I WAS once stopping at a friend's house. He and myself were talking in the parlor, when his little girl came in, and said, "O papa, I don't want to knit this stocking; I don't want to begin. It looks so tiresome." 

A few minutes afterward his little boy came in and said, "O papa, I don't want to add up this great large sum. It looks so big. I don't want to begin." 

My friend did not speak in a cross way to his children, but he only said, "Emma and Walter, would you like to hear a story?" "O yes, indeed," cried both the little ones. Emma threw down her knitting, and Walter's slate went flying into the corner. 

"Some years ago," said Mr. Roundly, "I was traveling in the White Mountains with a companion who  had been there before. We stopped a certain night at a hotel, and my friend said that he desired to remain there three or four days, because there were some fine mountain scenes which he wished me to see. So the next morning he awoke me early, and said, 'Come, let us be off on our tramp. There is the first mountain. You and I must climb to the top of that today.' I was surprised. The mountain seemed to stand almost straight up and down. 'No,' said I, 'no indeed; you don't catch me trying to get up there. Why, we would not go far before we would begin to slip down again. No indeed! "Oh come!' said my friend. But he could not persuade me. At last, the next day, to please him, I started out, although I told him that I would not know how to commence climbing such a high mountain.

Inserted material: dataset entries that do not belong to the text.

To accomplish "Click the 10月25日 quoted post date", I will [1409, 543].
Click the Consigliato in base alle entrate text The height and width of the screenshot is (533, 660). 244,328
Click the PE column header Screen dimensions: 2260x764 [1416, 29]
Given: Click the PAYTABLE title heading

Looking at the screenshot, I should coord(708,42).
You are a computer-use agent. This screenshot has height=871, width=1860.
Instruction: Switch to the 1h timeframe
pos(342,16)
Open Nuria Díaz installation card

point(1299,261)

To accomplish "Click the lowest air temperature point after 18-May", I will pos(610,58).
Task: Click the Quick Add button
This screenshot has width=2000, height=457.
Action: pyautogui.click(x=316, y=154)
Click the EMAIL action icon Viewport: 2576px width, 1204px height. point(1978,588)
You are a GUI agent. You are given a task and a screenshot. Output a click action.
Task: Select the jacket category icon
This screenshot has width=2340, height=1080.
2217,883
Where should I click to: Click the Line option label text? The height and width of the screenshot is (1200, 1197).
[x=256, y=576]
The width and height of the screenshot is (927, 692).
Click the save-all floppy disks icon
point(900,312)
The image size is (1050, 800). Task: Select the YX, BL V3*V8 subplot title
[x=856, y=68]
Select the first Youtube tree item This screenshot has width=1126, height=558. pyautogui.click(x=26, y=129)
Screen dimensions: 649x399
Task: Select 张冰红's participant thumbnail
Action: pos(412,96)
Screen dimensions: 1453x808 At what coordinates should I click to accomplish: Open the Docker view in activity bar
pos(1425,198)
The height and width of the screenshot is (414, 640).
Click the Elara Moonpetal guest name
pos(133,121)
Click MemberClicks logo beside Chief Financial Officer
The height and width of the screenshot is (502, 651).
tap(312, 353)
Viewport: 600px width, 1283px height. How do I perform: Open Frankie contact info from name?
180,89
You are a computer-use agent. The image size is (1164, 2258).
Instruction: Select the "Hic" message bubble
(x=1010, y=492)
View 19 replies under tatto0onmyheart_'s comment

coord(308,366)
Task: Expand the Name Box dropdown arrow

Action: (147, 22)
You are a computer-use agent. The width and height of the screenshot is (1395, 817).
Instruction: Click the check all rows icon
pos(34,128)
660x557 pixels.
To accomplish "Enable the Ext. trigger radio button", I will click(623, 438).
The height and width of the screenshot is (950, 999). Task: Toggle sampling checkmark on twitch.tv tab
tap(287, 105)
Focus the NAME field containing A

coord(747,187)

We went up and up. The walk did not seem very tiresome, and I said, 'How soon will we begin to mount the highest part?" Why, we are mounting now,' said my friend, 'and are nearly at the top.' At the top,' said I. 'Yes, indeed, and here we are.' As he spoke, a glorious view burst upon us. Our hotel seemed a little speck in the distance far below. 

'Is it possible?' I exclaimed. The banks of mist around the brow of the mountain had made it look taller and steeper than it really was. But when we once bravely commenced to go up, we found the difficulties vanish." 

As my friend ceased, he looked at his two children. "Do you understand the meaning of my story, Emma and Walter ?" 

"O yes, we do, papa," cried both in one voice. 

"Yes," said Emma, "and I will go to work at my knitting. It will not be so hard after I begin." 

"And I," said Walter, "will go at my sum." 

If we take hold of every duty in life with a strong will, it gets easier and easier.